Starting pitchers form MLB's top hitting group
Gio Gonzalez swung, and the ball took off toward the infamous Crawford Boxes at Minute Maid Park in Houston.
For one of the most gregarious Nationals players, Gonzalez hardly cracked a smile after his fly ball Wednesday night carried over the left-field wall for his first career home run. But when he returned to the dugout, Washington's starting pitcher was greeted with mock cheers by his teammates and even had a tub of chewing gum dropped on his head.
It has been a season-long trend for Washington's rotation. It has been the league's best group on the mound but has contributed more than its fair share at the plate, too. Four of the sport's top 31 pitchers -- based on at least 25 plate appearances -- are Nats.
Stephen Strasburg leads that group. Keep in mind his numbers are based on just 41 plate appearances and 35 official at-bats. But he is batting .343 with a .410 on-base percentage, a .543 slugging percentage and a .953 OPS. He leads all pitchers in all of those categories. So when Strasburg is shut down for the year as a precautionary measure, will manager Davey Johnson use him as a pinch hitter down the stretch?

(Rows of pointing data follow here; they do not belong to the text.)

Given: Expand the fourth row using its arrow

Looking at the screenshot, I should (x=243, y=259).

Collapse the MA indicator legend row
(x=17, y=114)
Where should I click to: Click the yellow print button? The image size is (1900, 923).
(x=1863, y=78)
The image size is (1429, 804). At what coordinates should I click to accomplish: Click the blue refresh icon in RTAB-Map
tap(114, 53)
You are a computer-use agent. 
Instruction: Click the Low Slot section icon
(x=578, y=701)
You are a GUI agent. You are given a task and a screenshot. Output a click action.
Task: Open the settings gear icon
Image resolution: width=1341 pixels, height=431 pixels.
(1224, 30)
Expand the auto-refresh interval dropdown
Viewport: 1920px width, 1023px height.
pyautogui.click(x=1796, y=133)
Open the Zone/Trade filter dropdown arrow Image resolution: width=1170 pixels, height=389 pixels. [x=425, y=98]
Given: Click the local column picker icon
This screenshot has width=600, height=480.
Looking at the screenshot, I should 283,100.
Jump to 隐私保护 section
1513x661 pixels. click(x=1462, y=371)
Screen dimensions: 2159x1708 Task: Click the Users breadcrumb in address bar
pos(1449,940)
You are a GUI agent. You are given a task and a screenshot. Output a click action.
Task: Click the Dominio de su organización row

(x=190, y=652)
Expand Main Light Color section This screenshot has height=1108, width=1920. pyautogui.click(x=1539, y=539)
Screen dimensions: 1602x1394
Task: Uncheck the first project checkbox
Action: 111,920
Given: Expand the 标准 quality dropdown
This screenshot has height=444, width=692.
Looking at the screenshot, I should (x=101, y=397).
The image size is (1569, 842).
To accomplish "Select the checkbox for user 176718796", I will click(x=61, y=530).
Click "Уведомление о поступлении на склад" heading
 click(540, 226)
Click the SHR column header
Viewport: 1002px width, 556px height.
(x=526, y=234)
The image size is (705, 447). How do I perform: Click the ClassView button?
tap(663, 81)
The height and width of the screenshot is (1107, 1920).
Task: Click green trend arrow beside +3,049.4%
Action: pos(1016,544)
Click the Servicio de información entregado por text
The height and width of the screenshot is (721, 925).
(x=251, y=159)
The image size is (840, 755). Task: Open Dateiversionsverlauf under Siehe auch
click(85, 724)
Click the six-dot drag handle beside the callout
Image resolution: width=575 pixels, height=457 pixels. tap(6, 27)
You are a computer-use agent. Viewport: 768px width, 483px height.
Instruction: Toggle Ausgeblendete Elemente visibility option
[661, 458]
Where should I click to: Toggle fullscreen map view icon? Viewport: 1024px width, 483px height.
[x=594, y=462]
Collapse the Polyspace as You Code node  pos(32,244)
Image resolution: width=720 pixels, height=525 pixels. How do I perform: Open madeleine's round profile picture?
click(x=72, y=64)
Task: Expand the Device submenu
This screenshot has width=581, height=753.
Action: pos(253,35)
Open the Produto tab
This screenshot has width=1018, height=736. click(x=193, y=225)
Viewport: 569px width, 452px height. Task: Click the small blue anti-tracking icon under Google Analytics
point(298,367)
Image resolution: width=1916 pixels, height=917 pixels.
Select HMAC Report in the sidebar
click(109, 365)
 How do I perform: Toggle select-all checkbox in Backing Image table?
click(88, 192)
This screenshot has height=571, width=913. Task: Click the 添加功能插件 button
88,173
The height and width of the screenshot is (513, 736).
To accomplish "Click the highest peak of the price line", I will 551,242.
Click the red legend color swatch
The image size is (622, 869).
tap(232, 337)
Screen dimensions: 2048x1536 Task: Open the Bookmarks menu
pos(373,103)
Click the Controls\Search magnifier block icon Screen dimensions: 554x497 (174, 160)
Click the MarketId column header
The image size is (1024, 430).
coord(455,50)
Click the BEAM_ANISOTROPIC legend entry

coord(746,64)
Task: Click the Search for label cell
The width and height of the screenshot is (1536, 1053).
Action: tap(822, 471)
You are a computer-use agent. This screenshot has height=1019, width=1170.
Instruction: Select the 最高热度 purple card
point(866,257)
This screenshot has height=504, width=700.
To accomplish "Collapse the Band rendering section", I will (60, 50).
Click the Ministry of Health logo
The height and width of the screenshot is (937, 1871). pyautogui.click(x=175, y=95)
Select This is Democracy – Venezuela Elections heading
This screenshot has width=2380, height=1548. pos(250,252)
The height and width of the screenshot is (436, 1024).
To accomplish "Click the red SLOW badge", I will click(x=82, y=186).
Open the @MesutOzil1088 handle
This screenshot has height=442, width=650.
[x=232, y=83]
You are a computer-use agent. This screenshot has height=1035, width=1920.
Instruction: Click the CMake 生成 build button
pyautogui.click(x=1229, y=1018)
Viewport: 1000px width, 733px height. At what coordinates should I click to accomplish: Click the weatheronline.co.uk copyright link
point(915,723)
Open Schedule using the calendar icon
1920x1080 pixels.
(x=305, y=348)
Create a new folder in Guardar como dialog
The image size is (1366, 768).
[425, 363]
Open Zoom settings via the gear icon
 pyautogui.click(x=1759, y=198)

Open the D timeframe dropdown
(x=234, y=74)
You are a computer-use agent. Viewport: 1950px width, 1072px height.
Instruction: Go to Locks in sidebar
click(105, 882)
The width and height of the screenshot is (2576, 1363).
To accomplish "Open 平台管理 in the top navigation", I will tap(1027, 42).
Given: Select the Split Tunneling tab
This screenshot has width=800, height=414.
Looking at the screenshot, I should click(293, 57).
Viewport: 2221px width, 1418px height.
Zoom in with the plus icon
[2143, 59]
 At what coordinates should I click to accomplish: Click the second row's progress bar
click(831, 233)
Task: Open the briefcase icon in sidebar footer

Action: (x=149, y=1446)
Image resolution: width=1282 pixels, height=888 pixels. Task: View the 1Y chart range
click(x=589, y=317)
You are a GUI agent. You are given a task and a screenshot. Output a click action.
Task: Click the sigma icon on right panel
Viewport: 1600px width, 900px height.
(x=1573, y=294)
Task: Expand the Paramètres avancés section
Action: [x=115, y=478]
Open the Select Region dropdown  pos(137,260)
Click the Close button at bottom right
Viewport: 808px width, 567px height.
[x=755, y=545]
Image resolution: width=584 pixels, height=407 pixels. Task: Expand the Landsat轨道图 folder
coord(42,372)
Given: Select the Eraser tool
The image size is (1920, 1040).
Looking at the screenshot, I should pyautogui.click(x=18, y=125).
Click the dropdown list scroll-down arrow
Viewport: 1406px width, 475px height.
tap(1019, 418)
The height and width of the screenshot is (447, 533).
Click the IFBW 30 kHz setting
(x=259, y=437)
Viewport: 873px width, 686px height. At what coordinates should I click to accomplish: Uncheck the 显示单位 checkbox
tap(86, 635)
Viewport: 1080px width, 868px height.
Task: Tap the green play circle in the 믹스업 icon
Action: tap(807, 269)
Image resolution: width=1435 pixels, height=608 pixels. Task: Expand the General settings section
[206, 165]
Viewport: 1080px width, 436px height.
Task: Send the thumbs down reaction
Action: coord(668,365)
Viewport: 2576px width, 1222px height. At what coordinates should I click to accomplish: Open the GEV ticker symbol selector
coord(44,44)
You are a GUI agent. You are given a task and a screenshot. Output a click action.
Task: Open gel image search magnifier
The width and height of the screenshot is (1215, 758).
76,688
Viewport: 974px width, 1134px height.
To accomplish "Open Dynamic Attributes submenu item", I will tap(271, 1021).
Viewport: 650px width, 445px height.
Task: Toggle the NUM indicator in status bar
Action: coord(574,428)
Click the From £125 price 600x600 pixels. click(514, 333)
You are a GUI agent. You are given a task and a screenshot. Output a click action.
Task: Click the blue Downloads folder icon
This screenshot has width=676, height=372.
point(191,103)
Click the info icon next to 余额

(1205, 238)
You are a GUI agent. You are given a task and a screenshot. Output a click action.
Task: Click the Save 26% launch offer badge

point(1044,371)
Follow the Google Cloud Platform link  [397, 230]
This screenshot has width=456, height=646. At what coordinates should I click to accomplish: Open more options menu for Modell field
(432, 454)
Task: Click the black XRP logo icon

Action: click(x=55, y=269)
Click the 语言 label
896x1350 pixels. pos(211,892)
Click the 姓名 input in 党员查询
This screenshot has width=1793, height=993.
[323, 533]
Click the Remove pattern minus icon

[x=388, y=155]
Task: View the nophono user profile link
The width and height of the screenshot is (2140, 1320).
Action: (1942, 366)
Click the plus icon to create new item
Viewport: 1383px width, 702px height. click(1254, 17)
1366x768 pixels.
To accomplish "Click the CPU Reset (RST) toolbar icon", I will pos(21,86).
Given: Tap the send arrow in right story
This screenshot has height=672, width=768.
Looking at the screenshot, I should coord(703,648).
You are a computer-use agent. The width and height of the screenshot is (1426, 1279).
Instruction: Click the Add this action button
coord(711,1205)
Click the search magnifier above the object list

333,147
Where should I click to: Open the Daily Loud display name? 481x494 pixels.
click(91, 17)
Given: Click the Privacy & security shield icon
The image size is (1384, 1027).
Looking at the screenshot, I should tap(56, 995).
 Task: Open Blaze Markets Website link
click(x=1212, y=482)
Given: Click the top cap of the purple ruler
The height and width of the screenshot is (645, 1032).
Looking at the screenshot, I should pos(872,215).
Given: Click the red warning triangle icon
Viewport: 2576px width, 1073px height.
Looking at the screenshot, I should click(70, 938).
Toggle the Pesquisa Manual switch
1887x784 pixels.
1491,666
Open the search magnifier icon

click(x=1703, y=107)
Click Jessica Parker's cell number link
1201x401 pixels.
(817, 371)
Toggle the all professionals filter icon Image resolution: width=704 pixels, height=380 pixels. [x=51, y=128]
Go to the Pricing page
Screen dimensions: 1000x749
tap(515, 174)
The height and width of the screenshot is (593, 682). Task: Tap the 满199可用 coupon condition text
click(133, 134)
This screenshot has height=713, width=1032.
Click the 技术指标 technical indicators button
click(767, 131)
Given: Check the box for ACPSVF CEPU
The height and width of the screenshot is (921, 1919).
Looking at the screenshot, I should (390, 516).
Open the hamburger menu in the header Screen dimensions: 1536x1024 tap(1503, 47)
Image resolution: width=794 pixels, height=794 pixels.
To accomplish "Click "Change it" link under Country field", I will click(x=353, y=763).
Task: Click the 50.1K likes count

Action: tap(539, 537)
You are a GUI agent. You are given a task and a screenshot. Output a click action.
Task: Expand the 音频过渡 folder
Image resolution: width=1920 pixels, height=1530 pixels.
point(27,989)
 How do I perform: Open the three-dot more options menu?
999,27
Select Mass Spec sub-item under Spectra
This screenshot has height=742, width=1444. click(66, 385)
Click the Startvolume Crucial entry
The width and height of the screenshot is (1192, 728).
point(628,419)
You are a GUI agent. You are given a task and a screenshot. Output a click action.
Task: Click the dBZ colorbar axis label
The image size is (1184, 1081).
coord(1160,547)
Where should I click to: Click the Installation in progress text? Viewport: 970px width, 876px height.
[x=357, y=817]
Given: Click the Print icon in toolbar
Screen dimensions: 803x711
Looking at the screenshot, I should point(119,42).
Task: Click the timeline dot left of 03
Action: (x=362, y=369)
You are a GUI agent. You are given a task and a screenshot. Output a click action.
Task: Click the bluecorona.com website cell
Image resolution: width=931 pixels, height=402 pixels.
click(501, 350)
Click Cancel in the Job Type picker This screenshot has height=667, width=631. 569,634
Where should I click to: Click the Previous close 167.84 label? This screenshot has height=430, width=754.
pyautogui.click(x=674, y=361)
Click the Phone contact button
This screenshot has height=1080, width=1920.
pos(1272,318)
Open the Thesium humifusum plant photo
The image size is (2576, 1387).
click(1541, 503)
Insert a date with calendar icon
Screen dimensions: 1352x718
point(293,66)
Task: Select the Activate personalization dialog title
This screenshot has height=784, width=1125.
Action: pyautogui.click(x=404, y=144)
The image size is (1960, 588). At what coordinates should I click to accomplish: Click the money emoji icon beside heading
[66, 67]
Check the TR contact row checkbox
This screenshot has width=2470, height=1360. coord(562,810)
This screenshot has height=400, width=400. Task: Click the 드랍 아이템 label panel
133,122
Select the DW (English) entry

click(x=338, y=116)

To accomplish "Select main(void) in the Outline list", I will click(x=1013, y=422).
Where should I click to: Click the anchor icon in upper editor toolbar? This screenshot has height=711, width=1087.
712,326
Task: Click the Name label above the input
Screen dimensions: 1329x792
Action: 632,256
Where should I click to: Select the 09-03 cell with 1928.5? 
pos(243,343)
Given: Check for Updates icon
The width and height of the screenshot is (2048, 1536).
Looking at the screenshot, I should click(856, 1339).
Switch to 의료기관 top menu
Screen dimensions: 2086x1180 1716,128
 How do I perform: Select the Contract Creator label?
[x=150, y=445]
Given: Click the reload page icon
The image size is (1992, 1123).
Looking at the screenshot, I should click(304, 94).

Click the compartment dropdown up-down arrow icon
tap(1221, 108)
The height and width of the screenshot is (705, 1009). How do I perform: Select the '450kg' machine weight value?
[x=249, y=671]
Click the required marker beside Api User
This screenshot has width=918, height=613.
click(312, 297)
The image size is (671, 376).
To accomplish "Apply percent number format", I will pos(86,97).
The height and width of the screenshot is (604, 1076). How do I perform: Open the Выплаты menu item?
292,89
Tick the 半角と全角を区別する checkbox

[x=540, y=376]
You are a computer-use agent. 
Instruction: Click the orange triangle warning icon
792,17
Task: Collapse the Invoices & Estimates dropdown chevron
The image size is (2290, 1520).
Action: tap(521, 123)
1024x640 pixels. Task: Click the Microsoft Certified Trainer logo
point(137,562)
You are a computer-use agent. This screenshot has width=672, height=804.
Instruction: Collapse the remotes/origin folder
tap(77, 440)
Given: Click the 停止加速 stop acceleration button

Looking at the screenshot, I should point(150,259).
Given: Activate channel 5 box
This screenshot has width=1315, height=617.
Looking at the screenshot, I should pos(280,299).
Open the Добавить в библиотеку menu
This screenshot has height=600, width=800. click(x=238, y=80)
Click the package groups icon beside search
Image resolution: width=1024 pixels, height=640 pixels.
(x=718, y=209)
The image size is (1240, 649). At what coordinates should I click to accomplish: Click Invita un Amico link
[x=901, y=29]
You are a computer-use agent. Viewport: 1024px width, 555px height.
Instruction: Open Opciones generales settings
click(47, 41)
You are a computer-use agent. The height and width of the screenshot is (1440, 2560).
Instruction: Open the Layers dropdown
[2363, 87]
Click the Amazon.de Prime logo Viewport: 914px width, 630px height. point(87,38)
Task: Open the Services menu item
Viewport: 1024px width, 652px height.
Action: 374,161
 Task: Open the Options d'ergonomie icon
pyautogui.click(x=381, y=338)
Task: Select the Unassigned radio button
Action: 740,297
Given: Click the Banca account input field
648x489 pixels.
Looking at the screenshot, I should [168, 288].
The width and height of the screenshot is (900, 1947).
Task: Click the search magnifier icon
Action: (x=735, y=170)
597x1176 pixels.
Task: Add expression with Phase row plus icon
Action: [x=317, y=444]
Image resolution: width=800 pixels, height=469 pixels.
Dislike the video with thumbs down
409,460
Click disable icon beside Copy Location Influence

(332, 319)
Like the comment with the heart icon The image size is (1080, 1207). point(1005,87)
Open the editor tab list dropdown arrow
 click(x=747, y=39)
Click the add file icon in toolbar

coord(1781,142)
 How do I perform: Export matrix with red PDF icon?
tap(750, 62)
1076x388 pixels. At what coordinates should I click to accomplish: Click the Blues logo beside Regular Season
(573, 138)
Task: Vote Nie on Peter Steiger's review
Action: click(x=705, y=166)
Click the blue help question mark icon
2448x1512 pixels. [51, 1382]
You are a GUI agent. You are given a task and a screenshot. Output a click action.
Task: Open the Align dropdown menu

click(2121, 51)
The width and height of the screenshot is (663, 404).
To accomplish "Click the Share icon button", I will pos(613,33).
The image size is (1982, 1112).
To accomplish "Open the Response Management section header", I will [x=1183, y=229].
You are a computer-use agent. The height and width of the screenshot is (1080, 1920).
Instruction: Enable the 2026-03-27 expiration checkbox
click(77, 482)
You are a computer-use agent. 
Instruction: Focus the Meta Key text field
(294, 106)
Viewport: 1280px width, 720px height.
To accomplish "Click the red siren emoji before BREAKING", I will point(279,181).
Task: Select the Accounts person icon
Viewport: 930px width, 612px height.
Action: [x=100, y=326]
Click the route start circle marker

"The way he runs the bases, he's not really a runner," Johnson said when that topic was broached earlier this month. "So I probably won't hit [Strasburg]. I don't want nothing to happen to him hitting when he ain't pitching. But I've thought about it."
Gonzalez became the third Washington pitcher to homer this season. He joined Strasburg and Jordan Zimmermann, who homered May 28 at Miami. Zimmermann has been a far cry from Strasburg at the plate statistically with a .581 OPS. But he does have eight hits, including that homer and two doubles. Edwin Jackson, too, has eight hits and is batting .211. He even has been used as a pinch runner, including in Monday's extra-winning win at Houston.
Ross Detwiler (2-for-28, .071 average) isn't at that level. Gonzalez, truthfully, hasn't been much better than that with five hits in 43 at-bats (.116 average) plus 16 strikeouts to just one walk. During spring training Gonzalez laughed when asked by reporters how he would fare with a bat in his hands this season. After all, he had needed to hit just nine times in his career before this season while playing in the American League with the Oakland A's. Gonzalez pled for patience, but it appears he had a little better swing than he let on at the time. And he's not the only one -- even if pinch hitting is unlikely in the cards for them.
"I don't think we're that far along," Strasburg said after his latest start, in which he singled home two runs in the second inning of a 4-1 victory over the Marlins. "I think they're starting to pitch me like a hitter, which is kind of cool because they respect me a little more at the plate. But we've got a lot of guys capable of getting the job done -- in a pinch-hit role and everything."